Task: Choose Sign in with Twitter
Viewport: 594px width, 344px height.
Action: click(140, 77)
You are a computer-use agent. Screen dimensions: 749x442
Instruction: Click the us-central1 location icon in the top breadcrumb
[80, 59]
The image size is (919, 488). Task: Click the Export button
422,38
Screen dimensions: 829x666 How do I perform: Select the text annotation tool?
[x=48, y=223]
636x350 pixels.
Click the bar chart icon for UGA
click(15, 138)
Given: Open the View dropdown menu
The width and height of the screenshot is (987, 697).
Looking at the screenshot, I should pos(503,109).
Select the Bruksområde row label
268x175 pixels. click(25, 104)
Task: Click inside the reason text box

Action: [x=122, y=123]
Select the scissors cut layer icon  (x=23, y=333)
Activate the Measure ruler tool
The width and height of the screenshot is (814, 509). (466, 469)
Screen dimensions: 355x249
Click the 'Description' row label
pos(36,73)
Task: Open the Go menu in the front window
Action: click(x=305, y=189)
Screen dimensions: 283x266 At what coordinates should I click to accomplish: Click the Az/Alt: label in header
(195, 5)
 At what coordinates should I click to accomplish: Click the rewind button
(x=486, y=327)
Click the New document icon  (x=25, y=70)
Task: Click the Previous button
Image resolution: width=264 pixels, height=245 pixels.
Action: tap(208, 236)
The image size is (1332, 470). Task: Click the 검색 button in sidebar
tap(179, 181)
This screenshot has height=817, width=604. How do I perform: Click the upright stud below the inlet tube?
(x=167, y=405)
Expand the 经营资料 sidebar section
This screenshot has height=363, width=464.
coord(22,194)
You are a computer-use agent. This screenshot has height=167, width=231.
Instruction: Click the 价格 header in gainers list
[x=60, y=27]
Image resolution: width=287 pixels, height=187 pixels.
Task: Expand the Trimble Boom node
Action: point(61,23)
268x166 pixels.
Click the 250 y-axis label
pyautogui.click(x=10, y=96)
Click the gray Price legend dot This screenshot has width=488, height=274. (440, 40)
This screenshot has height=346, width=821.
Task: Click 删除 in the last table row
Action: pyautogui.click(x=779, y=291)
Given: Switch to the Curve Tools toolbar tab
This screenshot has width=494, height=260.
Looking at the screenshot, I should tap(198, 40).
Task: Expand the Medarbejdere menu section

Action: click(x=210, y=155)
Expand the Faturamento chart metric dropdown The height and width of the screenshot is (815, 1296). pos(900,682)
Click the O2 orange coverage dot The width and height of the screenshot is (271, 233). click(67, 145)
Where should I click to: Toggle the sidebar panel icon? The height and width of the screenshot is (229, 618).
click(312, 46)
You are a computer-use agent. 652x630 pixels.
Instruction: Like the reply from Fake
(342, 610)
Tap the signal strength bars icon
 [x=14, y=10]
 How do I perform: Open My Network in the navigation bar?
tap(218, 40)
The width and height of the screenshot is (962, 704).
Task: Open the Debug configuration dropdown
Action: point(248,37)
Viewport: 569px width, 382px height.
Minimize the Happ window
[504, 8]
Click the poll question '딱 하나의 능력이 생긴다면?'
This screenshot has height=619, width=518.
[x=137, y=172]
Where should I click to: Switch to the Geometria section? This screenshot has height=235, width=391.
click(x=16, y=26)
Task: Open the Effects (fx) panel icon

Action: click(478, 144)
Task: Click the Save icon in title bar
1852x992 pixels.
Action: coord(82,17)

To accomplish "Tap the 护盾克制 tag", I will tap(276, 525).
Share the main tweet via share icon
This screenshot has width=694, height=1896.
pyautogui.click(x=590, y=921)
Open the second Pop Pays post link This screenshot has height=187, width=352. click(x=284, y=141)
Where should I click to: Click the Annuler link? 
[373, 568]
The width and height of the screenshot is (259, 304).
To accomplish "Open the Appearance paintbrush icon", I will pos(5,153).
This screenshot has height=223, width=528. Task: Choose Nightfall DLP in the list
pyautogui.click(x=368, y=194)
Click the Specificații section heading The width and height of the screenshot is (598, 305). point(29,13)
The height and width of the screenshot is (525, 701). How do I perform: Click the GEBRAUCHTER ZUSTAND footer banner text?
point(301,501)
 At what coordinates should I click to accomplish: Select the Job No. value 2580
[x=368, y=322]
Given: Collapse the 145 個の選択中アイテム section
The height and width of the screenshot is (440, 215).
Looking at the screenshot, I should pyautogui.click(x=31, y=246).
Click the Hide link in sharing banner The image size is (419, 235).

□ □ □ □ □

REQUIRED WORK:
What this exercise asks for is every line of the data above with the word "computer".

REPLY:
You are a computer-use agent. Screen dimensions: 749x442
You are a computer-use agent. This screenshot has height=167, width=231.
You are a computer-use agent. 652x630 pixels.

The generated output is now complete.